Wahr ist aber auch: Angesprochen und beleidigt fühlten sich viele Menschen mit türkischen Wurzeln. Nicht nur Erdogan-Anhänger, sondern auch viele AKP-kritische Deutsch-Türken. Das liegt daran, dass im Schmähgedicht rassistische Stereotype enthalten sind, mit denen eine Realität geschaffen wird. Nicht missverstehen: Das muss alles kontextualisierbar und sagbar sein, aber genauso wie Medien sensibel auf staatliche oder rechtliche Eingriffe reagieren, schlagen von Rassismus betroffene Menschen bei diesem Thema als Erstes aus.

Das Gedicht, vom Medienwissenschaftler Bernhard Poersken, treffend als „Schmähsatire-Zwitter“ bezeichnet, reproduziert Stereotype, unabhängig von der Intention des Autors. Kein Mensch bei Trost würde Böhmermann unterstellen ein Rassist zu sein, doch nicht zum ersten Mal sieht sich das Neo Magazin Royale mit solchen Vorwürfen konfrontiert. Das Laugengebäck-Video sorgte mit seiner Analogie von dunkler Haut und Brezeln für viel Kritik und Tarek von K.I.Z. ließ fast seinen Auftritt platzen, da er Böhmermanns Witze zur „Wunderbarer Neger“-Debatte daneben und unsensibel fand. Wenn sich wie in allen Debatten zum Thema Afrodeutsche, Deutsch-Türken und andere kritisch äußern, dann muss dieser Kritik Gehör verschafft werden. An dieser Frage, also der Fähigkeit, ziellose von pointierter Kritik zu unterscheiden, scheitern viele Medienschaffende. Zu viel Radau, zu viel Gefronte, zu wenig Zwischentöne. Das Neo Magazin mag mit dem Erdogan-Gedicht künstlerisch mit seinen eigenen Standards gebrochen haben, aber wenn es einen gibt, dem man zutraut, dass er sich der legitimen Kritik stellt, dann ist es Jan Böhmermann.

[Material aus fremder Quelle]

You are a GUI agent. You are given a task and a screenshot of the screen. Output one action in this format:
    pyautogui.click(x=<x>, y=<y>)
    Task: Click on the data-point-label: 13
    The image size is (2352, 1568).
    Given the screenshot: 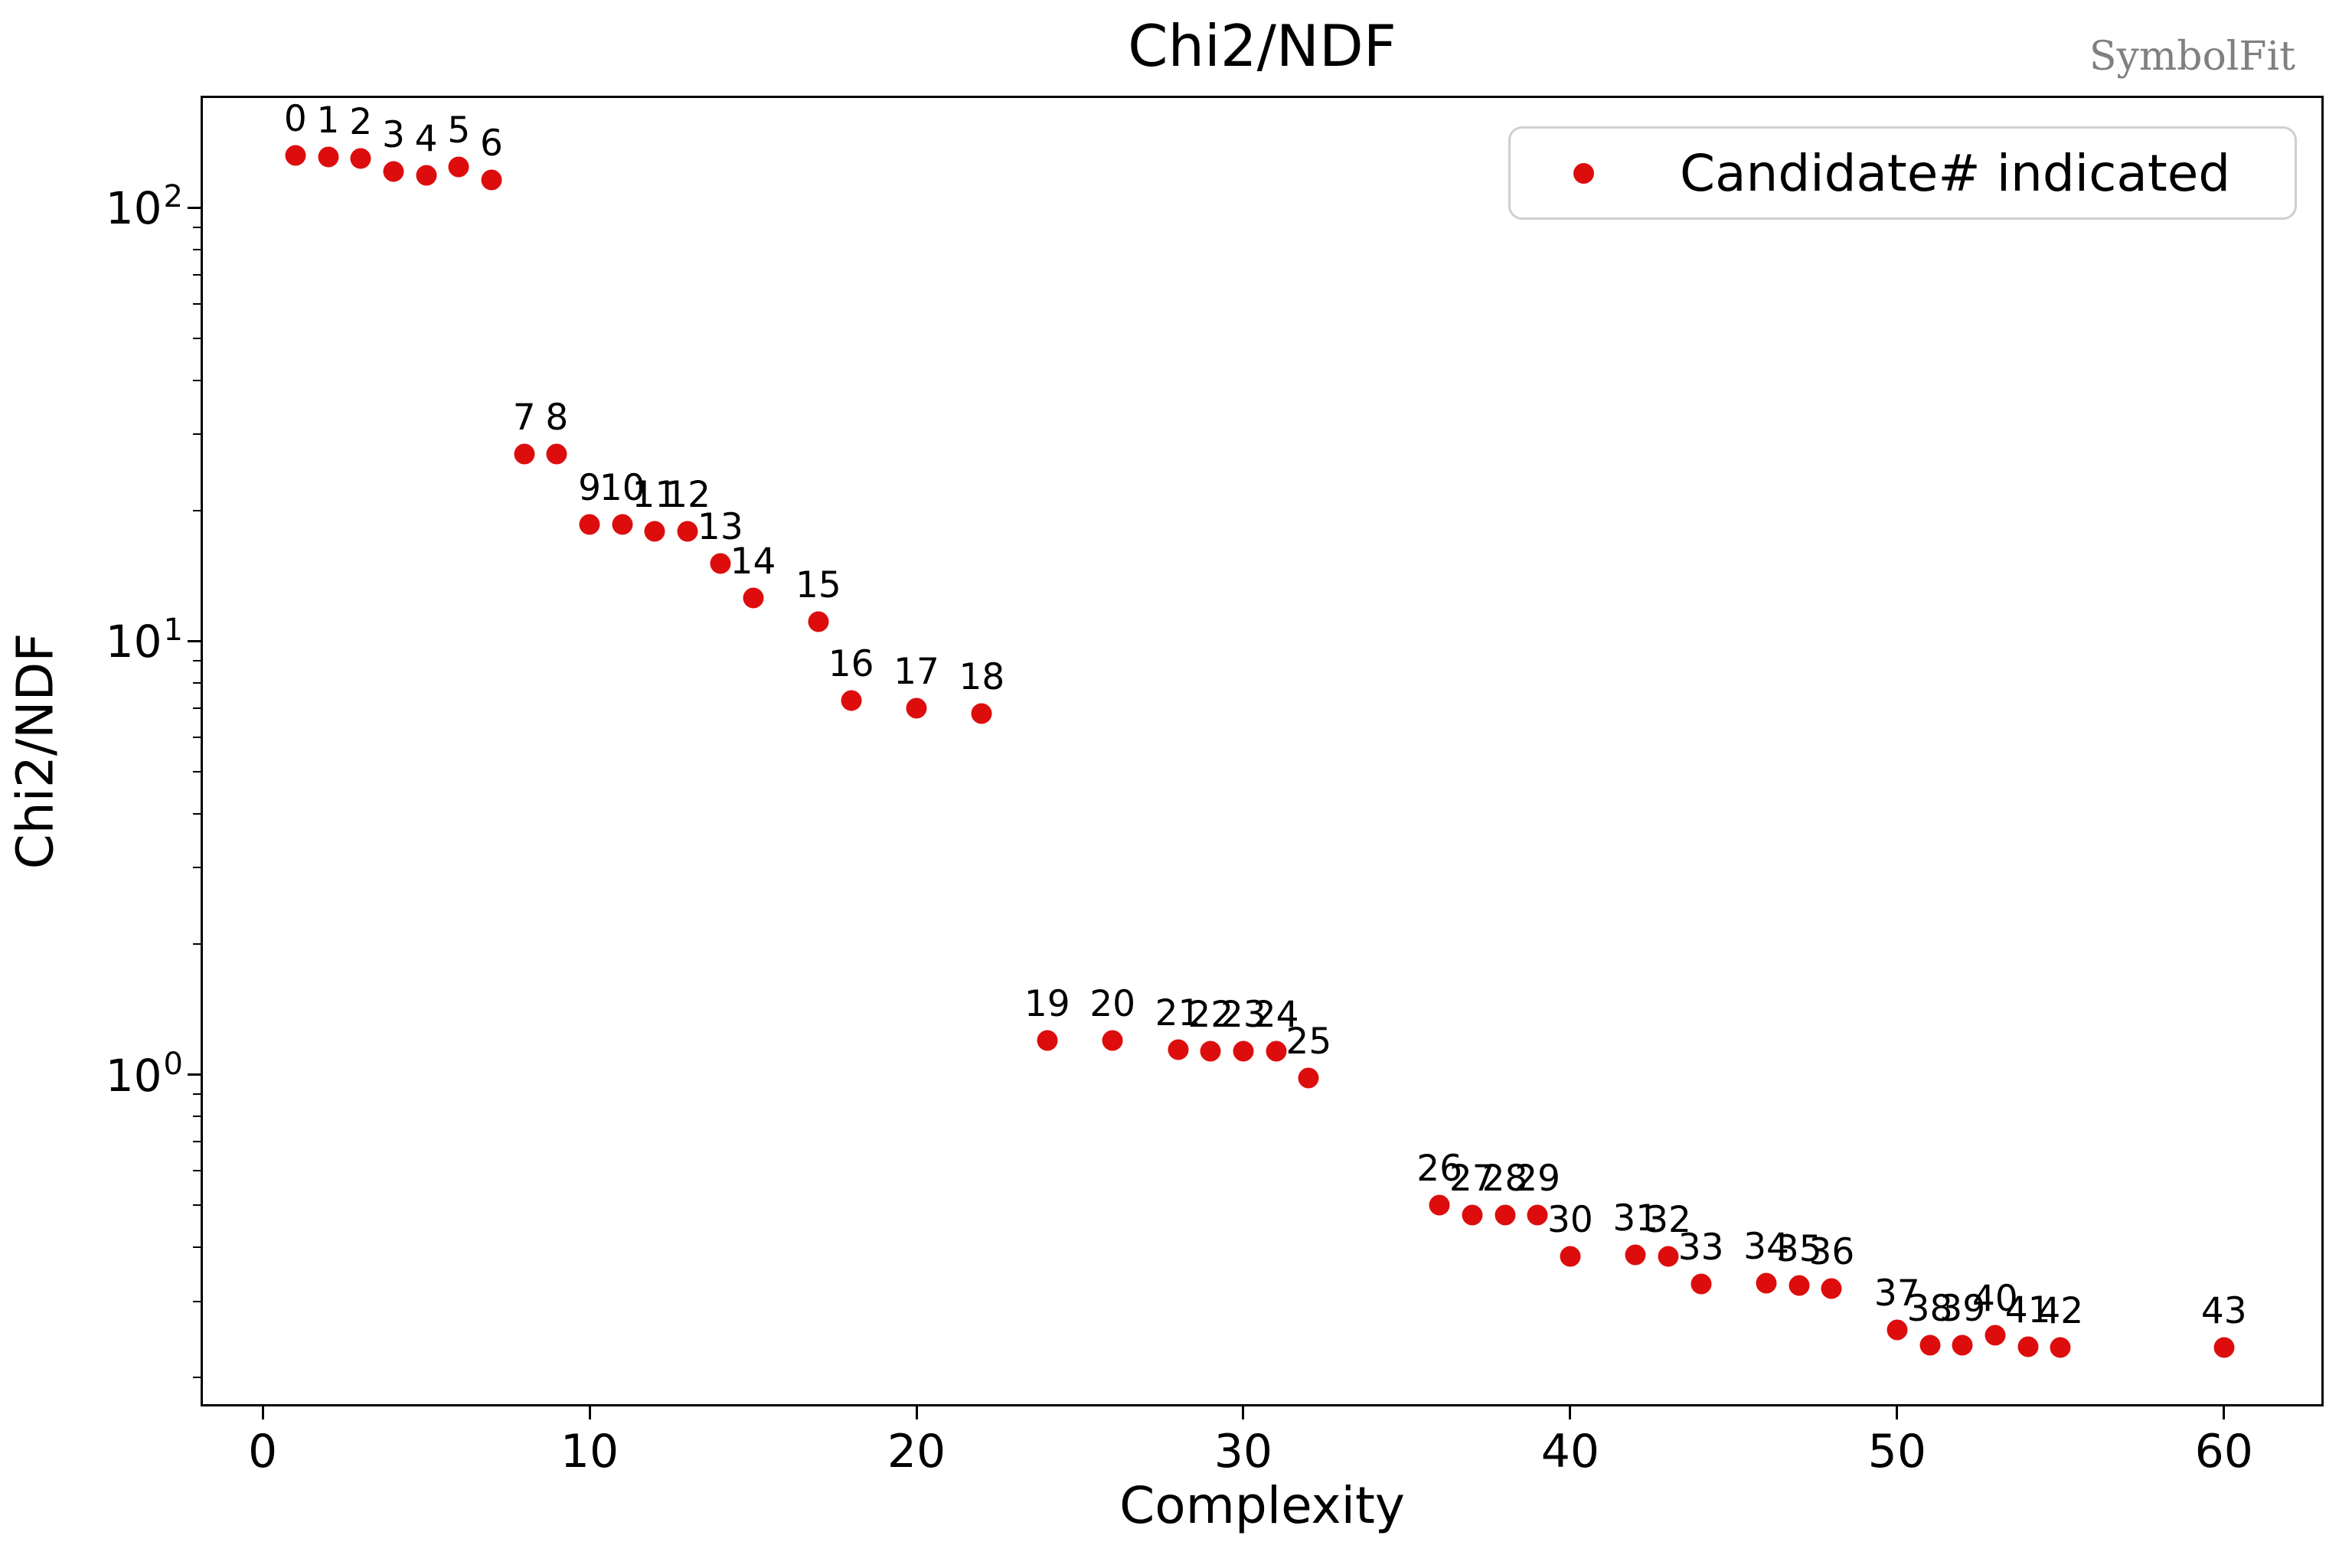 What is the action you would take?
    pyautogui.click(x=720, y=527)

Im Zweifel für den Zweifel

Dazu gehört auch eine Sichtbarmachung des Zweifels und der Fallhöhe, was Böhmermann auf bemerkenswerte, im Medienfuror leider untergegangenen Art und Weise in der letzten Sendung inszenierte. Böhmermann als Feierabend-Alki, Findelkind und Abziehbild, in einem albtraumhaften Loop gefangen, während in drastischen Szenen eine Schicht nach der anderen abblättert. Noch dazu Emo-Posts bei Facebook mitten in der Nacht und davon abgesehen eine radikale No Post/Tweet-Politik. Eine abgesagte Sendung, Streifenwagen vor der Tür, Staatsaffäre. Kein Wunder, dass Böhmermann auf Tauchstation geht.

MEHR zum Thema: „Zeit-Loop, Albtraum, Anne Will“ von Flodoard Quolke
Jan Böhmermann

Wichtig ist der Weg raus aus der Sprachlosigkeit. Für das Publikum, für den Kanon der medialen Böhmermann-Zweitverwerter, zu dem auch wir gehören, und für Böhmermann selbst. Dazu gehört ein ernstes und offenes Wort zur legitimen Kritik an seiner Kunst und die trotzdem deutliche Absage an alle, die den Hofnarren hängen sehen wollen. Freiheit für Böhmermann!